In the grips of drug addiction
Half Nelson tells the story of an idealistic young teacher Dan, unable to break his cycle of cocaine and crack abuse. Labouring under the delusion that he will finish an illustrated children’s book on ‘dialectics’, he teaches history at a run-down innercity school. Bringing left-wing theory into his lessons on the civil rights movement, his classes comprise predominately black teenagers from a poor suburb. When he has the sobreity to give them, that is; throughout the film he is increasingly unable to function with any kind of clarity.
Early in the film he is found in a locker room cubicle high on crack by one of his students Drey, and a tacit understanding is reached between them. She, whose brother has been incarcerated from involvement in the drug trade, can see how crack is devestating her community, but is still allured by the success of ‘Frank’, a drug dealing “family friend”. Frank gradually enrolls her in his business; drugs providing her with a potential but probably ephemeral means of escape from the squalor of her broken home. For Dan, the escape is from the burden of completing his book, and from turning his political ideals into affirmative action. His inertia and drug-addled stupour are shown in contrast to footage of highly impassioned speeches from the civil rights movement, calling on people to throw themselves down on the machinery of the system to grind it to a halt. Decades after the civil rights movement, many people in the black community are still caught up in the prison system, or denied opportunities to further themselves socially; but Dan is increasingly aware how little he can do about it. His classes on the dialectics of change through opposition, start to sound hollow when there is so little hope for his students. It sounds especially hopeless to Drey, who knows about Dan’s secret drug problems, which conspire to bring them together in an unlikely union of opposites. The question of whether Dan and Drey can progress and change themselves is left open, the film ending (as many of the best do) ambiguously.

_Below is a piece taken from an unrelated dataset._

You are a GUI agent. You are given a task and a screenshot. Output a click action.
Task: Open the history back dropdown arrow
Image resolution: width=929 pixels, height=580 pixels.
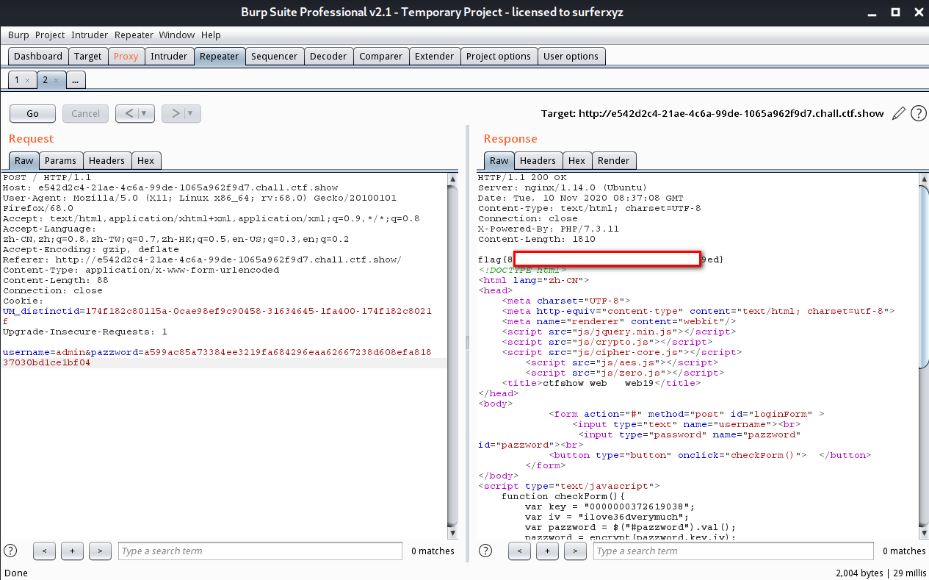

It is an interesting work marred slightly by some polemic interludes featuring Dan’s students recounting key events from the civil rights movement. This is not well contextualised and doesn’t add anything to the film’s themes. However, there is some fine use of film style to evoke Dan’s crack-induced inertia. The dislocation and emptiness of his “highs” are realised with canny editing and blurred-focus that are quesily suggestive with the minimum of post-production trickery. Dan makes a convincing lead; one can imagine Paddy Considine playing the lead role if such a film could be made in the UK. But better still, for me, is Shareeka Epps as Drey, perfect as the coy teenager growing up under a multitude of imperfect influences. Also worth a mention is the soundtrack, largley provided by Canadian post-rockers Broken Social Scene. Rather than buying the OST your money might be better spent on their stunning 2003 album ‘You Forgot it in People’, from which much of this film’s music is taken.